Photography captures what the eye can see. It captures what is happening. The way it is here and now. With the detail and clarity available here and now.

Heorhiy Ivanchenko photographs the aftermath of the arrival in Kharkiv. A nighttime Kharkiv courtyard viewed from above. A rescuer moving through this yard, lighting his way with a flashlight. I know of other photographs by Ivanchenko where the same characters are involved: Kharkiv courtyards shelled by Russian missiles, and city rescuers who are the first to arrive at the sites of these missiles.

I ask Heorhiy about this photo, and he can't remember when he took it. To remember, he checks the metadata. Since December, the shelling of Kharkiv has become a routine, a deadly routine. The Russians have already sent as many ballistic missiles from the air to the city as they have not sent since the beginning of the full-scale invasion. And the missiles keep coming. The Economist warns that the city is about to be turned into a "gray zone" and mentions Aleppo.

«In every flight I try to find a purpose, to find a goal», says Ivanchenko.

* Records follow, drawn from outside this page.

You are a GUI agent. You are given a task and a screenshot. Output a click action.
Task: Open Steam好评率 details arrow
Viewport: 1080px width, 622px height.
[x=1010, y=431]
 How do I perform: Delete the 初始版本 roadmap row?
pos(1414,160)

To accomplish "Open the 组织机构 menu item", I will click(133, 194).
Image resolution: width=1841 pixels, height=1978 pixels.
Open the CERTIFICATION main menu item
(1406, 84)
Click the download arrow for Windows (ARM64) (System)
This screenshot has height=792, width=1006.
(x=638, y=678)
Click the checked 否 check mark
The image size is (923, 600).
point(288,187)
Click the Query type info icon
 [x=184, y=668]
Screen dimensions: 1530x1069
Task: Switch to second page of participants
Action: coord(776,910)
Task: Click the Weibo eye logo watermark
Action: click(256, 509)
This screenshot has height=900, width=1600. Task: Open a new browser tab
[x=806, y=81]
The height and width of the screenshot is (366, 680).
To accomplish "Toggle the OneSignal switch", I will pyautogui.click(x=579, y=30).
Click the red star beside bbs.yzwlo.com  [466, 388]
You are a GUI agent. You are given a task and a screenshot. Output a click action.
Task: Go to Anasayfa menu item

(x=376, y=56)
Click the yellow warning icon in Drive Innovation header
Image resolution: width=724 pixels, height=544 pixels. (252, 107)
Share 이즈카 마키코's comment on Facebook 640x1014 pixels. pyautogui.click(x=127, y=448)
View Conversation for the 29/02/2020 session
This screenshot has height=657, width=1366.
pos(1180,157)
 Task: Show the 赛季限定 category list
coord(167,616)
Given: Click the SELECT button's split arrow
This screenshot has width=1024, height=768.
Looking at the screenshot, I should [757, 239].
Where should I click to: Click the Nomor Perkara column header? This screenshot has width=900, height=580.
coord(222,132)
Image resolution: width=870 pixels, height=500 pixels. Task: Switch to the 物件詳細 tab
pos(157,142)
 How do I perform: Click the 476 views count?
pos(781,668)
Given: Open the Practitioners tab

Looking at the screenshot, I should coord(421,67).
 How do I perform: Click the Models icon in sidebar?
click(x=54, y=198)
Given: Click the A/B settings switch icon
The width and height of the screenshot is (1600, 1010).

But this photo does not explain anything. Neither do the other photos. The outlines of houses, broken windows, yards covered with broken glass, silhouettes of people, dim light sources - all these effects do not shed light on the causes after which all this happens and from which all this flows. However, geometry comes through in this photograph. The simplest shapes - a point, a line, a ray - are folded into the dark rectangle of the house and the circles of light from the rescuer's flashlight: a small one, in which the human figure is inscribed, and a large one, which falls on the house next to it. The spatial forms, their relative positions and sizes are outlined in the photograph. However, this random systematicity does not change anything.

«I don't understand», Ivanchenko says, and simply records the consequences of another Russian shelling.

It records what is happening. Just the way it is. Almost like X-rays. They don't change anything either, they don't cure anyone. They just state and make it visible. Sometimes this visibility saves lives.


Olena Huseynova is a Ukrainian writer, radio host, and radio producer. Since 2016, she has been working at Radio Kultura (Suspilne). Currently, she is the editor-in-chief of the Radio Theater and Literary Programs Department. From February 26, 2022, Olena worked as a live presenter of a round-the-clock information radio marathon on Ukrainian Radio (Suspilne). She is the author of two books of poetry, Open Rider (2012) and Superheroes (2016). She also writes essays and short fiction.

Heorhiy Ivanchenko is a Ukrainian photographer who has been working as a freelance reporter in the field of documentary and journalistic photography since February 2022. From the first months of the invasion, he began shooting for the Associated Press and the European Pressphoto Agency. Starting from Borodyansky district, where Heorhiy was born, he continued his journey along the front line: Mykolaiv, Kharkiv, Kherson, and now his attention is focused on Donetsk region. The turning point in his photography was when he spent almost a month in Bakhmut. During December and January, he documented the lives of the townspeople with a backpack and a sleeping bag, sharing his life with locals in basements, volunteers, medics, military, and firefighters. In April, while working on a story about Chasiv Yar in Donbas, his car was shot at and destroyed by a Russian shell. Now the author continues his reflection on the many situations that have come his way and is working on his first project, Way of War (working title).